Epidemiology
Astrocytic tumors are the most common brain tumors of childhood,
comprising approximately 20% of all childhood malignancies and more than half of all primary CNS malignancies.
Most cases occur in the first decade of life,
with the peak incidence occurring in children aged 5-9 years.
High-grade supratentorial tumors occur slightly later,
with a median age at diagnosis of 9-10 years.
The term "astrocytoma" contains numerous tumors that differ by location,
morphological characteristics,
the degree of invasiveness,
growth rate,
tendency to progression and clinical course.
Pathomorphology
Astrocytomas are the most common glial tumors arising from astrocytes.
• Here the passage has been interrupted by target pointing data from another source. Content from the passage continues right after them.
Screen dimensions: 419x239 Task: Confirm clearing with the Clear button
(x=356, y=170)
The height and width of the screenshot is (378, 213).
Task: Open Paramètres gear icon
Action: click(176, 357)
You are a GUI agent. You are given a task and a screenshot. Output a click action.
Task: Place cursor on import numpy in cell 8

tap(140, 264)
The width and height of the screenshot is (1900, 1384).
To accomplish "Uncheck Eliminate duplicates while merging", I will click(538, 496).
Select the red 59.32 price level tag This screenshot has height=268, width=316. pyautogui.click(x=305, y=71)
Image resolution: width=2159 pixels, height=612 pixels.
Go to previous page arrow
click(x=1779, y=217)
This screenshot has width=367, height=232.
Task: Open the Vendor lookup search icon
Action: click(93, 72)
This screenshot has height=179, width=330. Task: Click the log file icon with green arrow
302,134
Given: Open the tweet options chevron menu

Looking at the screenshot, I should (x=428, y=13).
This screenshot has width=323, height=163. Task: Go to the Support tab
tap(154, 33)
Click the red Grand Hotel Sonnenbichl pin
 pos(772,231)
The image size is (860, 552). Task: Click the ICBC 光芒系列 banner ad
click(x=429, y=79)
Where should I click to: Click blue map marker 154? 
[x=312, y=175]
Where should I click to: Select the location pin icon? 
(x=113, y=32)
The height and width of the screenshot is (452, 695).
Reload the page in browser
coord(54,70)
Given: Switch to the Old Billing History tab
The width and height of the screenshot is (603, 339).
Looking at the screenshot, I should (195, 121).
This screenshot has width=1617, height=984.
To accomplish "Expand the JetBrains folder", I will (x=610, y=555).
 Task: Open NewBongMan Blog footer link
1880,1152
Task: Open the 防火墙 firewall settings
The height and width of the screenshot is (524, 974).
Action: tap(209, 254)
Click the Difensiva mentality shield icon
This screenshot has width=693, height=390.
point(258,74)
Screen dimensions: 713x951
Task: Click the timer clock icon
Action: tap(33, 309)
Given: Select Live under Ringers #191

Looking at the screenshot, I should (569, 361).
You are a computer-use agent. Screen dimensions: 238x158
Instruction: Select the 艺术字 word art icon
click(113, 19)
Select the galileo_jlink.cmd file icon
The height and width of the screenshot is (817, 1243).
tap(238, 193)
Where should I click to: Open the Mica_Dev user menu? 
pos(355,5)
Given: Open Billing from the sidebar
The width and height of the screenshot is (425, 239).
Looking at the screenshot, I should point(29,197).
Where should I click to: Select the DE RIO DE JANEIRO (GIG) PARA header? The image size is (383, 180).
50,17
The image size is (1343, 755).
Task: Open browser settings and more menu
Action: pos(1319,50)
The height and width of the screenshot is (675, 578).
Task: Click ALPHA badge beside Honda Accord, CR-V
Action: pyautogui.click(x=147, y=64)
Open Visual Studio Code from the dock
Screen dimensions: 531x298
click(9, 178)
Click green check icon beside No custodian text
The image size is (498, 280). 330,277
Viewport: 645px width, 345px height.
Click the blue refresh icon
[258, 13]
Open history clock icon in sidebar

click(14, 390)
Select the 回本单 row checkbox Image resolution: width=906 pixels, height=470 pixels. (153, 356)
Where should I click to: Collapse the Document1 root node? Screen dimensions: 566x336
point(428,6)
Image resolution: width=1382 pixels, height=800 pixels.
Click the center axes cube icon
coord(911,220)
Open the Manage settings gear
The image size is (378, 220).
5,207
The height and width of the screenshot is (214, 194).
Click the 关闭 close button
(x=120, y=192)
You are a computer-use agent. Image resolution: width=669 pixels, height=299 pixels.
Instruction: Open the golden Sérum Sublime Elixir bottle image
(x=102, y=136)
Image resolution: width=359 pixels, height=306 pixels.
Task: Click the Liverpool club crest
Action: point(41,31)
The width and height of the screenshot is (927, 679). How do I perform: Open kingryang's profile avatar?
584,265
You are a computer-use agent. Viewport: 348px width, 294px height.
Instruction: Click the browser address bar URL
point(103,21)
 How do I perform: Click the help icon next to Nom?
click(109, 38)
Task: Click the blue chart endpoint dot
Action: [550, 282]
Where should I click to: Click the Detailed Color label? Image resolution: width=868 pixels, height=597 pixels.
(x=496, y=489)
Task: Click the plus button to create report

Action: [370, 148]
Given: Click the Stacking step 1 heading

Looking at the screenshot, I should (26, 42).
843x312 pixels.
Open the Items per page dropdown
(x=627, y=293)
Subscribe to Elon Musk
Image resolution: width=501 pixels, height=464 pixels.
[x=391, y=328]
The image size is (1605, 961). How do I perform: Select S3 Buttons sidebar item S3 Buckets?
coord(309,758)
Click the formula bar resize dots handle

This type of tumors does not usually spread outside the brain and spinal cord and it does not usually affect other organs; they can occur in most parts of the brain and occasionally in the spinal cord.
Astrocytomas can be divided into two large groups:
1.
Diffuse form (mostly high grade)
- low grade astrocytoma: WHO grade II (10-15% of astrocytomas)
-
- fibrillary astrocytoma
- protoplasmic astrocytoma
- gemistocytic astrocytoma
- anaplastic astrocytoma: WHO grade III (25% of astrocytomas)
- glioblastoma multiforme: WHO grade IV (50-60% of astrocytomas)
- giant cell glioblastoma: WHO grade IV (rare)
- gliosarcoma: WHO grade IV (rare)
- gliomatosis cerebri
2.
Localized form (mostly have lower grade)
- pilocytic astrocytoma: WHO grade I
- pilomyxoid astrocytoma: WHO grade II
- subependymal giant cell astrocytoma: WHO grade I
- pleomorphic xanthoastrocytoma: WHO grade II
Clinical presentation
Presenting symptoms for childhood astrocytomas depends on:
- location;
- Size of the tumor;
- Rate of tumor growth;
- Chronology and age of the child.
Astrocytomas can be asymptomatic for a long time and may clinically manifested with increased intracranial pressure,
headaches,
movement disorders,
hemiparesis,
seizures (40-50% of cases),
speech disorders and other focal symptoms.
Treatment options of astrocytomas depends on their anatomic location,
biologic aggressiveness and age of the patient.
It is typically complex,
combining the maximum possible surgical resection of the tumor,
followed by radiation therapy and chemotherapy in a number of cases (depending on the histological subtype of the tumor).
Prognosis
Children with low-grade tumors have a relatively favorable prognosis,
especially when the tumors can be completely resected.
Children with high-grade tumors generally have a poor prognosis,
unless the tumor is an anaplastic astrocytoma that can be completely resected.